Items listed in a dataset
▼

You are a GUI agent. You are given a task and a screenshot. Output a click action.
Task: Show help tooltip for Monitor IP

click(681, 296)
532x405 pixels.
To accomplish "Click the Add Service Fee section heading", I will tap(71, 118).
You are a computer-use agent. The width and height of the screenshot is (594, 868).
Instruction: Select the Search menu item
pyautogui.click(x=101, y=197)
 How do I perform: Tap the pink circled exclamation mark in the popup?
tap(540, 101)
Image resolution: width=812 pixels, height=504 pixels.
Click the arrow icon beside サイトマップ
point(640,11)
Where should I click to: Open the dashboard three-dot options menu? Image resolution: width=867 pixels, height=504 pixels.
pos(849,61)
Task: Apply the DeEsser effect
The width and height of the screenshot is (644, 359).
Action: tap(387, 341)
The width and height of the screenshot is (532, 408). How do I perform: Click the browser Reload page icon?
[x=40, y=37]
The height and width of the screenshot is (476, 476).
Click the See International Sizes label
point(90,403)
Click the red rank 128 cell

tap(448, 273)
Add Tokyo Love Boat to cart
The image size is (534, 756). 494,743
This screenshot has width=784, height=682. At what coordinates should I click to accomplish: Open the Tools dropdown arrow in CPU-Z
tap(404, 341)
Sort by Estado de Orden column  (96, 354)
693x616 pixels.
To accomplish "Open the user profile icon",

▲

> [GOAL OF THE EXERCISE]: Among the records, find every line with the word "agent" and copy it.

> [YOUR SOLUTION]:
You are a GUI agent. You are given a task and a screenshot. Output a click action.
You are a computer-use agent. The width and height of the screenshot is (594, 868).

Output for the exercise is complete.